El Manchester United ha restringido las cuentas de algunos abonados para frenar la reventa de entradas en el mercado negro. Muchos aficionados reaccionan con indignación.
El Manchester United se enfrenta a duras críticas por parte de una parte de su afición. El histórico club inglés ha restringido las cuentas en línea de «miles» de abonados para investigar posibles casos de reventa ilegal de entradas e incumplimientos de sus propias condiciones de venta. Esto ha provocado el descontento de muchos seguidores.
Los aficionados afectados no pueden, por el momento, comprar ni ceder entradas y deben dar explicaciones al club si consideran que las acusaciones son infundadas. Según la BBC, entre los aficionados afectados se encuentran numerosos abonados de larga duración que se sienten injustamente sospechosos. Muchos aficionados subrayan que simplemente han cedido sus entradas dentro de la familia o el círculo de amigos y que, por lo tanto, no han perseguido ningún interés comercial.
Un aficionado enfadado: «Quieren deshacerse de nosotros»

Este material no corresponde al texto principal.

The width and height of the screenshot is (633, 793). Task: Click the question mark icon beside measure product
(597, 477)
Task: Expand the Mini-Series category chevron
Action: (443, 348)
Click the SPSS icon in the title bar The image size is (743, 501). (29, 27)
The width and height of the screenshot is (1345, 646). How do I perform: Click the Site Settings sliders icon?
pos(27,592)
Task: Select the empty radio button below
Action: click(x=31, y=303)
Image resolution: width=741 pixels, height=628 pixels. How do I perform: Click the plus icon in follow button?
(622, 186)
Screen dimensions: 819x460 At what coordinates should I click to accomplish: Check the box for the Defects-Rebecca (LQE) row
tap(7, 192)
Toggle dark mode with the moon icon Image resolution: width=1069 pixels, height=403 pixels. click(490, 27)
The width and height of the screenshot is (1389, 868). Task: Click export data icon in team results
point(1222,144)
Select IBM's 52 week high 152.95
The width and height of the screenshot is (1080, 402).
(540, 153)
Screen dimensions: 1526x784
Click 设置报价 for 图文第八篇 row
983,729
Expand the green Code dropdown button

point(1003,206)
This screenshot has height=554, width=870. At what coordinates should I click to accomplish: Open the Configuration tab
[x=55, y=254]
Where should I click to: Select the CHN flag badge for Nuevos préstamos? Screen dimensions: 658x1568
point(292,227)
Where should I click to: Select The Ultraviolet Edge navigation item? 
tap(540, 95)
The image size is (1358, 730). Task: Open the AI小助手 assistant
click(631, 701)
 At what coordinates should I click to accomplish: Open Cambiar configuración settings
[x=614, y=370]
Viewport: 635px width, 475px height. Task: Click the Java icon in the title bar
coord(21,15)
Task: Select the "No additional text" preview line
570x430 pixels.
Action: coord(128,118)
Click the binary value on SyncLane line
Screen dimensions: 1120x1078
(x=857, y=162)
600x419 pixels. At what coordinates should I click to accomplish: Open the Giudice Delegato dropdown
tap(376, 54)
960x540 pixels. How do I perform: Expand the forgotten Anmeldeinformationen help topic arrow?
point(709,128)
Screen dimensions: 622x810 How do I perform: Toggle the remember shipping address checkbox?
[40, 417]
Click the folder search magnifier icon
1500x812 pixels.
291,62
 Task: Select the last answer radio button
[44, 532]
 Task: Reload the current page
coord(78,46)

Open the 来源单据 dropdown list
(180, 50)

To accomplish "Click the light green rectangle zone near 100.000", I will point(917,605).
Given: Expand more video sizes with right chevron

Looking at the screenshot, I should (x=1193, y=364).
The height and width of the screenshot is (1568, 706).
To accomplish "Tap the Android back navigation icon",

«Estoy enfadado por esto: simplemente quieren deshacerse de nosotros», declaró a la BBC un aficionado que lleva más de 35 años siendo abonado. Su padre ya era abonado desde 1974. Otro aficionado criticó: «No quieren aficionados, quieren clientes». Los seguidores acusan al club de no explicar suficientemente qué infracciones concretas se les imputan. Esto genera una gran incertidumbre entre muchos de los afectados.
El ManUnited utiliza un software de un proveedor externo para detectar cuentas de entradas sospechosas. Según el club, se han detectado anomalías que podrían indicar una infracción de las normas sobre entradas. La gran mayoría de los casos revisados se han identificado correctamente.
Esto es lo que exigen los aficionados
Al mismo tiempo, las organizaciones de aficionados subrayan que la lucha contra el mercado negro de entradas es fundamental. Sin embargo, exigen más transparencia y un trato adecuado hacia los aficionados de toda la vida. El Manchester United Supporters’ Trust advirtió contra el castigo a los aficionados que simplemente ayudan a otros seguidores, por ejemplo, cediendo una entrada no utilizada a su precio original. Los Red Devils ya habían tomado medidas contra el uso indebido de entradas la temporada pasada y cancelaron 22 000 entradas para los cinco primeros partidos en casa.
El club estima que entre el 10 % y el 15 % de los abonos podrían estar en manos de revendedores. La decisión definitiva sobre posibles retiradas de abonos la tomará un comité de apelación antes del inicio de la nueva temporada de la Premier League. Los Red Devils subrayan que los abonos retirados se ofrecerán posteriormente a los aficionados de la lista de espera.